(via The Laws That Stop A Data Center From Coming To Your Town (or State))
Helen Messer found out a few weeks before the vote, when a developer announced plans to drop a 350,000-square-foot data center onto a 22-acre lot in Chesapeake, Virginia, a couple of hundred feet from her back yard on the other side of a small retention pond. The project would have been the first major data center in Hampton Roads, and Messer and her neighbors did not have a lobbyist, but they had each other and a church social hall where they met to organize within days of learning about the proposal.
They turned up at the planning commission, which voted six to one against the project after hearing nearly fifty residents testify against it, and then they turned up again at the city council, where the vote was seven to zero to reject the rezoning on June 17, 2025.
When the board lit up showing the unanimous vote, the chamber erupted, and Messer walked out and told a reporter she would sleep better than she had in a month. The model works, and this article explains how to do it where you live.
A data center is a warehouse full of computers that swallows millions of gallons of fresh water a day, burns through electricity at the rate of a mid-sized city, and dumps the heat, the noise, and the diesel exhaust onto whatever neighborhood happens to sit next door.
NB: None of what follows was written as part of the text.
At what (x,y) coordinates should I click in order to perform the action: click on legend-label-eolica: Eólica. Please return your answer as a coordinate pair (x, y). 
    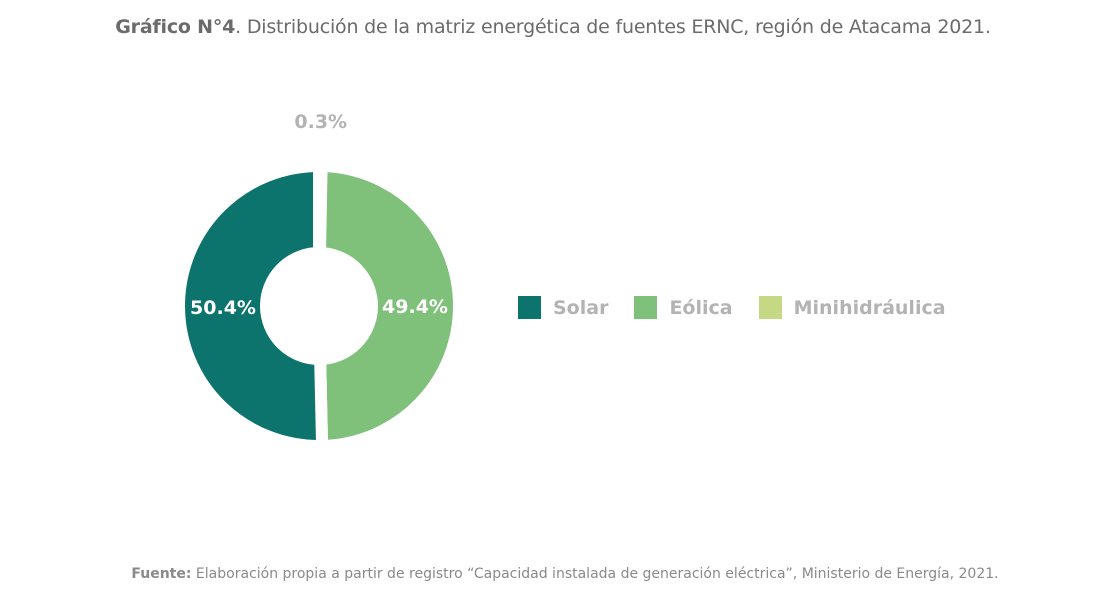
    Looking at the image, I should click on (701, 308).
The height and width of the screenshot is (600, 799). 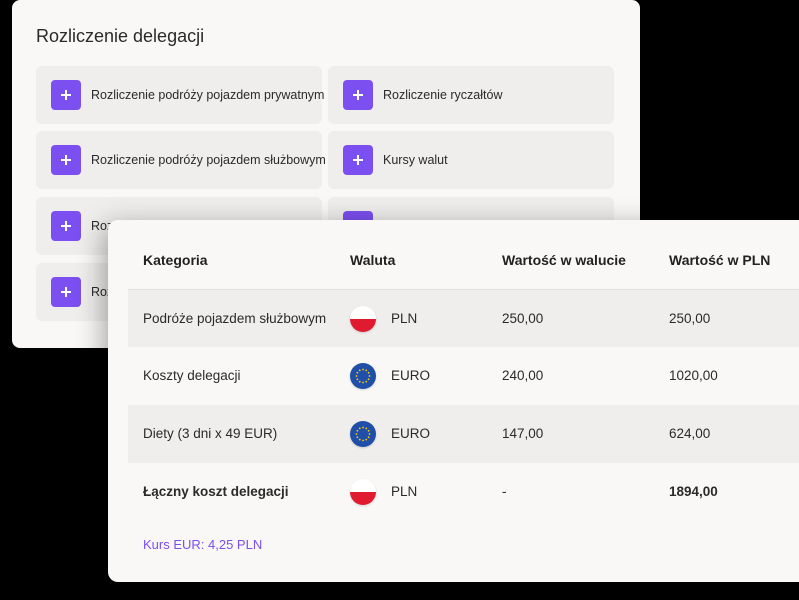 I want to click on header-category: Kategoria, so click(x=176, y=260).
One facility can consume up to five million gallons of water every day, pulled straight from the same drinking water reservoirs that serve the surrounding towns, in a country where the Colorado River is running dry and entire counties are rationing what comes out of the tap.
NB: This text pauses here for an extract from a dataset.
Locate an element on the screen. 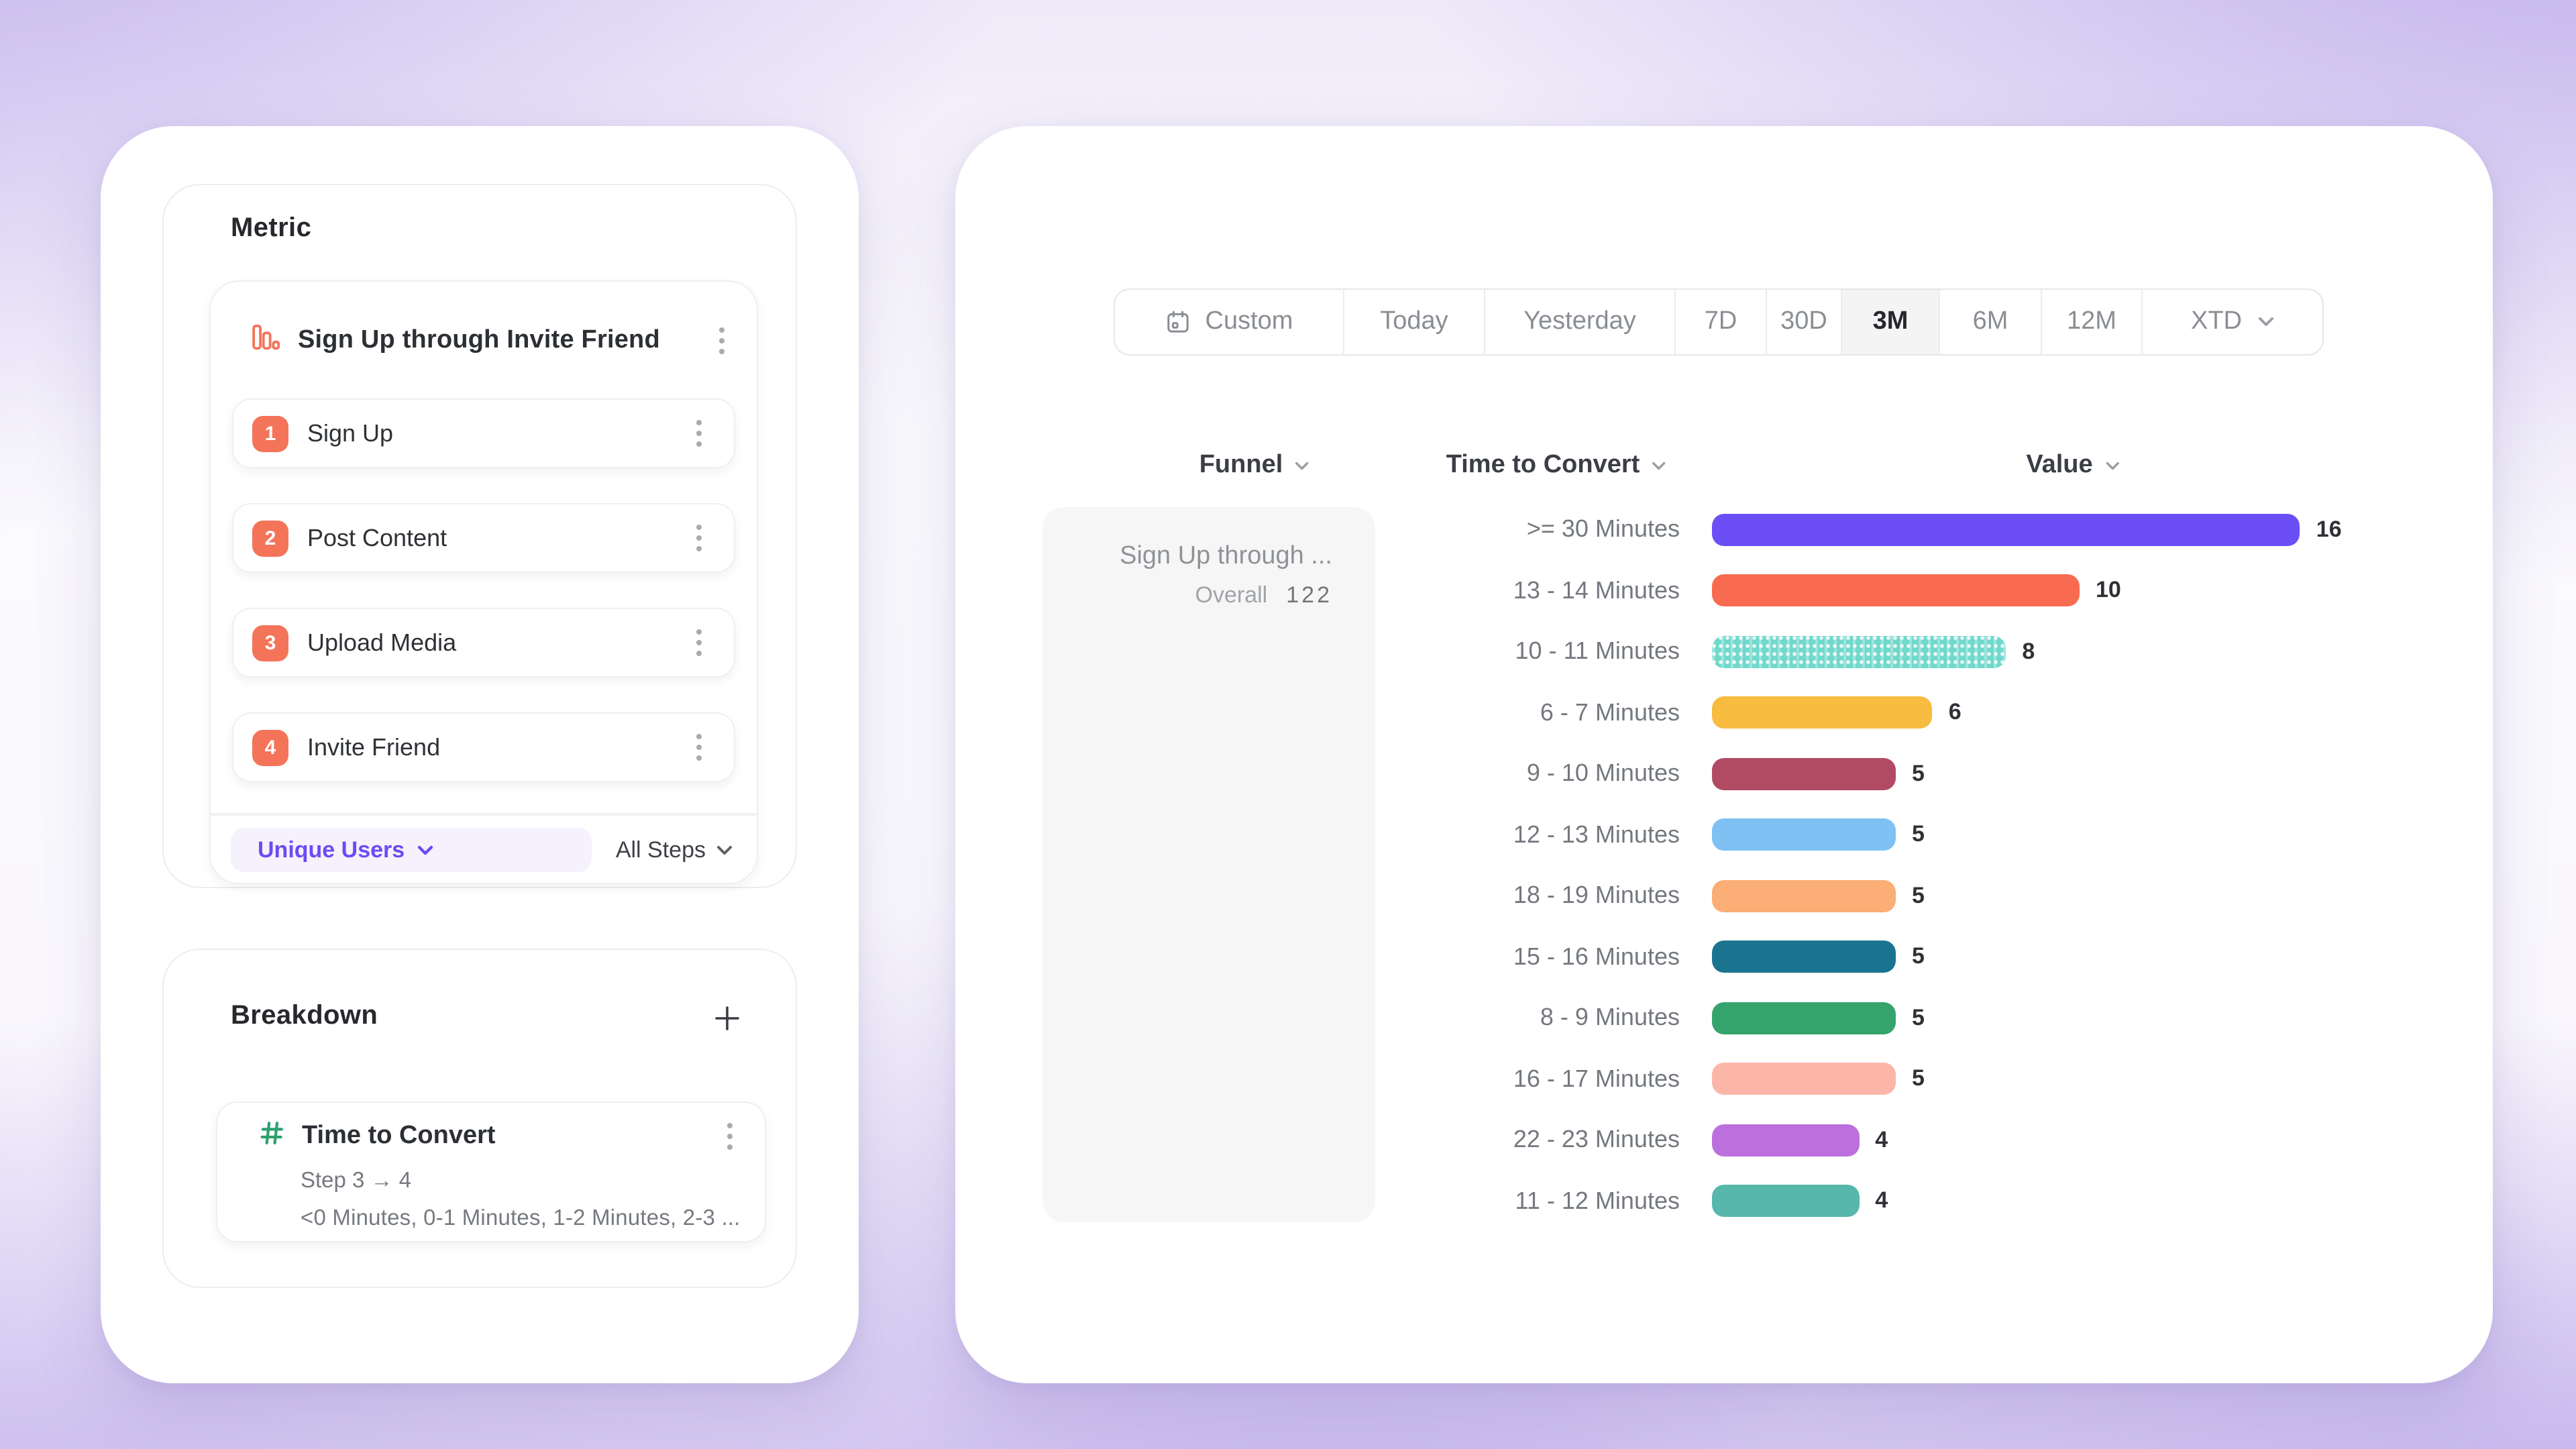 The width and height of the screenshot is (2576, 1449). column-header-funnel: Funnel is located at coordinates (1254, 465).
The power demand is worse, because data centers are now the single fastest-growing source of new electricity consumption in the United States, and most of that electricity still comes from coal and natural gas, which means every new facility is a new commitment to burning fossil fuels for decades.
Diesel backup generators sit on site and run on the worst days, throwing particulate matter into the air that nearby residents breathe, pollution that the medical literature ties to heart disease, lung disease, and cancer. Cooling systems run twenty-four hours a day, and one Loudoun County resident measured the noise at 70 decibels on his front porch, equivalent to a vacuum cleaner that never turns off.
Julie Bolthouse at the Piedmont Environmental Council, who has spent years studying these facilities and the harms they generate, put it plainly when a Winchester resident asked her what setback distance would protect a home: “Based on everything I’ve seen from data centers, what I’ve continued to reckon is that they shouldn’t be next to homes at all.”
All of this is so a handful of companies can sell AI services that, by the admission of the people building them, may never turn a profit.